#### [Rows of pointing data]
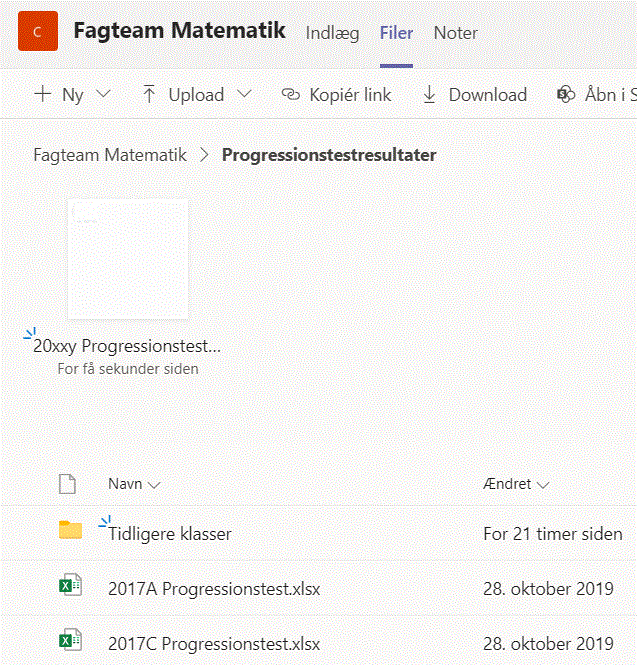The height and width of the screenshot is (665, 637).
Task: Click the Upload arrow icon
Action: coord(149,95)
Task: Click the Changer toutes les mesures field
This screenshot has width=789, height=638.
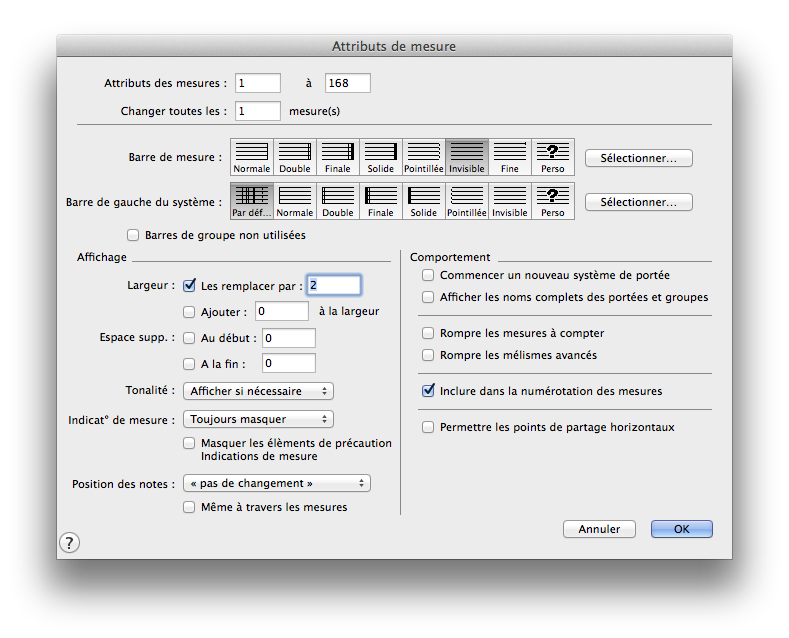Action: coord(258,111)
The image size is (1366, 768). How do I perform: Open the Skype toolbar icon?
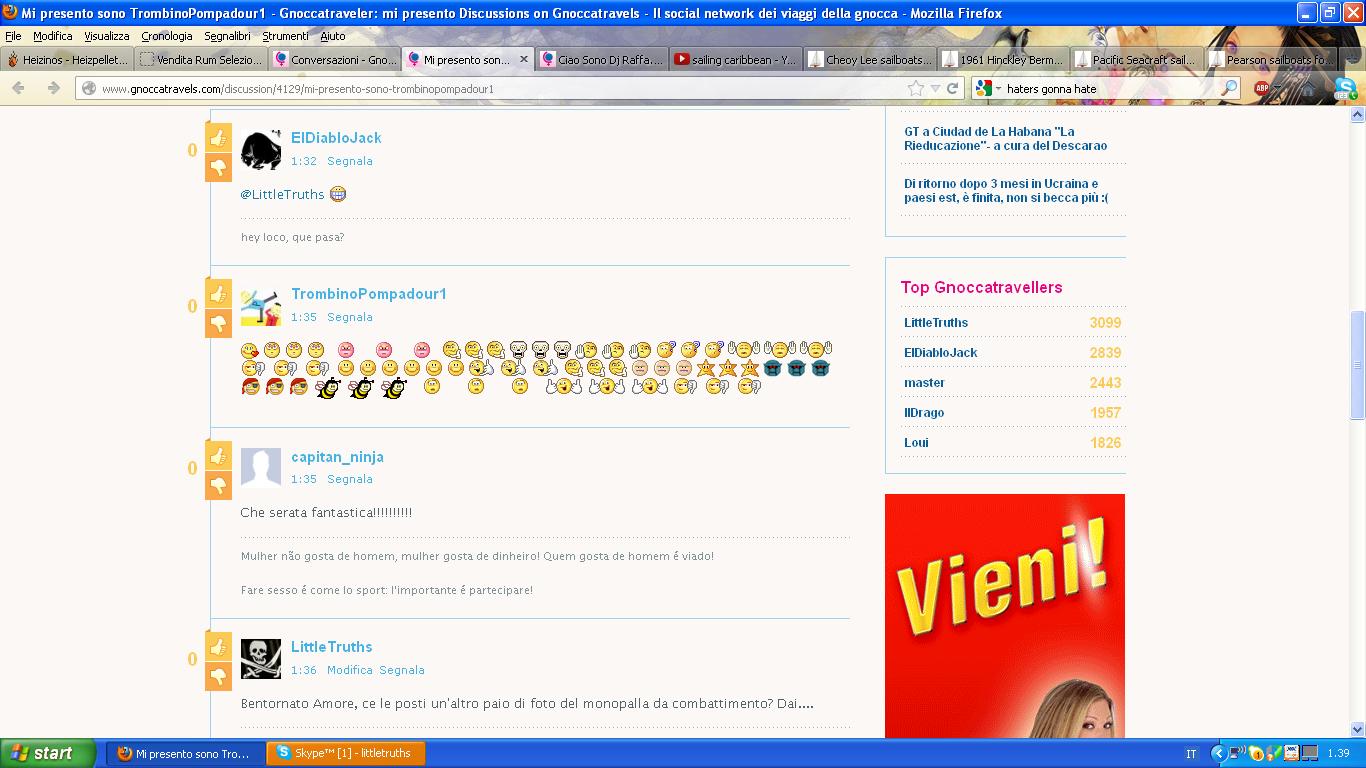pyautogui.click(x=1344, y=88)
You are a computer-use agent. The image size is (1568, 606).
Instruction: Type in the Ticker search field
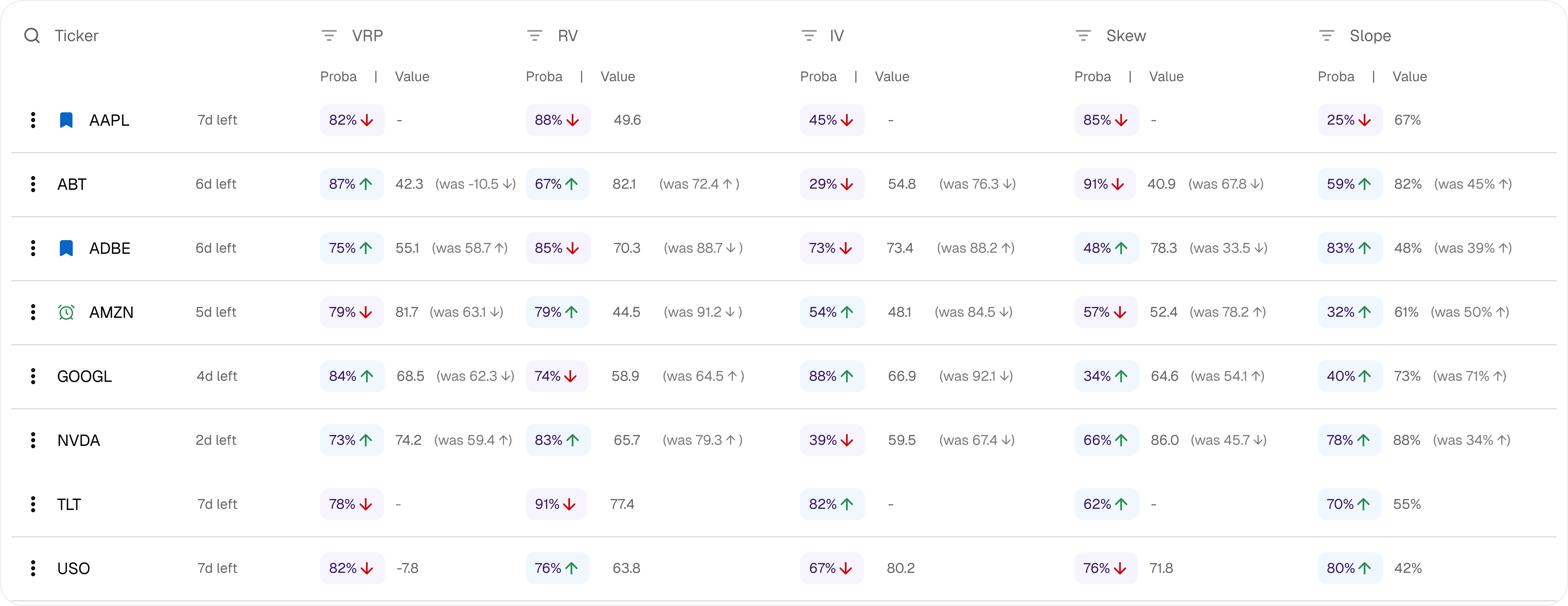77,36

#### [Written task]
Quote every line of the records above word for word, omitting the pictures.

#### [Result of this task]
The height and width of the screenshot is (665, 637).
Task: Click the Upload arrow icon
Action: coord(149,95)
Task: Click the Changer toutes les mesures field
This screenshot has width=789, height=638.
Action: coord(258,111)
The image size is (1366, 768). How do I perform: Open the Skype toolbar icon?
pyautogui.click(x=1344, y=88)
You are a computer-use agent. The image size is (1568, 606).
Instruction: Type in the Ticker search field
77,36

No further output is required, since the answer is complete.